Let $f: \mathbb{R} \rightarrow \mathbb{R}$ be a smooth function let $p \in \mathbb{N}$, $p \geq 2$. Assume that $f^{(k)}(0)=0$ for all $k \notin p \mathbb{N}$. Is it true that then $g(x)=f(\sqrt[p] x)$ for $x\geq 0$ is smooth?

Thanks.

Answer 1

If $P_{n}$ is the $n$-th order Taylor polynomial of $f$ at $0$, then $g(x)=f(x)-P_{n}(x)=o(x^{n})$. Since the statement is obvious for polynomials, we are down to the case when $f$ has all derivatives up to some arbitrarily high order vanishing at $0$, which means that all derivatives up to some arbitrarily high order are o-small of some arbitrarily high power of $x$ at $0$. Now just differentiate $f(x^{q})$ and notice that any fixed order derivative is bounded by $x$ to some fixed negative power times the sum of a few derivatives of $f$ at $x^q$, so it tends to $0$ as $x\to 0$. At last, if $g$ is smooth for $x>0$ and the first $k$ derivatives have limits at $0$, then $g\in C^k$ for $x\ge 0$.

Answer 2

This is pretty similar to what fedja is doing... Let $\sum_n a_n x^{np}$ be the (possibly nonconvergent) Taylor series of $f(x)$ at $x = 0$. By Borel's theorem, let $g(x)$ be a smooth function on a neighborhood of $x = 0$ whose Taylor expansion is $\sum_n a_n x^n$. Then since $f(x^{1 \over p}) = f(x^{1 \over p}) - g(x) + g(x)$, it suffices to prove that $f(x^{1 \over p}) - g(x)$ is smooth. Writing $h(x) = f(x) - g(x^p)$, we want to show $h(x^{1 \over p})$ is smooth. $h(x)$ has the advantage that its derivatives are all zero at $x = 0$.

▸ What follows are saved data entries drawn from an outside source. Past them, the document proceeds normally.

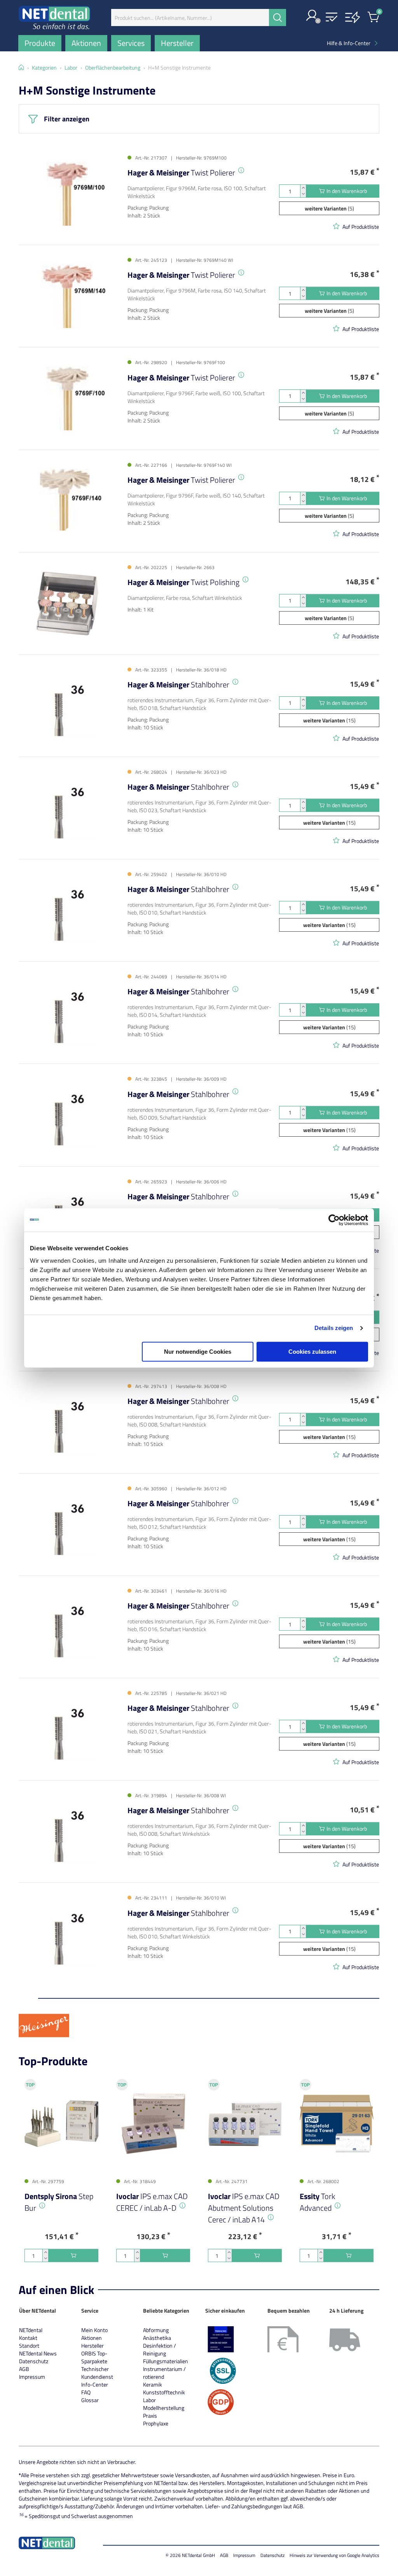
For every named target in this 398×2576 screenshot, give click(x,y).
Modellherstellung (163, 2408)
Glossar (90, 2400)
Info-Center (94, 2384)
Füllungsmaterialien (165, 2361)
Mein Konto (94, 2330)
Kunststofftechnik (164, 2392)
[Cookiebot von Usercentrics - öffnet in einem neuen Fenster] (334, 1220)
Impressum (32, 2377)
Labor (149, 2400)
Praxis (150, 2415)
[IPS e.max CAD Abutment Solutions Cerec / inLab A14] (245, 2123)
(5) (329, 208)
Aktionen (91, 2338)
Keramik (152, 2384)
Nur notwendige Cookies (197, 1351)
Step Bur (58, 2202)
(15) (329, 720)
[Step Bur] (61, 2123)
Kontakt (28, 2338)
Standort (29, 2345)
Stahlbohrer (178, 684)
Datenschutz (33, 2361)
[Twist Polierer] (67, 193)
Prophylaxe (155, 2423)
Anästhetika (157, 2338)
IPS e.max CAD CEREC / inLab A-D (152, 2202)
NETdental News (38, 2353)
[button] (312, 16)
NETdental (30, 2330)
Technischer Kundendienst (97, 2373)
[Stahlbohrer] (67, 705)
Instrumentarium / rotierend (164, 2373)
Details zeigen (333, 1328)
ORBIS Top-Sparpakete (94, 2357)
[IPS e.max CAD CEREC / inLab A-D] (153, 2123)
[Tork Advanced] (336, 2123)
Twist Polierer (181, 172)
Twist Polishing (183, 582)
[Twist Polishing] (67, 603)
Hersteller (92, 2345)
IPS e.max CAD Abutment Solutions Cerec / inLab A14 (243, 2208)
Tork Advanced (317, 2202)
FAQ (86, 2392)
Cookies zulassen (312, 1351)
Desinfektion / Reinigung (159, 2349)
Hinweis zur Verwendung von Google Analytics (334, 2555)
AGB (24, 2369)
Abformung (156, 2330)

By the chain rule, as $x$ goes to zero, any derivative of $h(x^{1 \over p})$ goes to zero faster than any power of $x$ since the same is true for $h(x)$. Thus successively taking difference quotients at $x = 0$, one gets that the $k$th derivative of $h(x^{1 \over p})$ at $x = 0$ is zero for all $k$. Hence $h(x^{1 \over p})$ is smooth.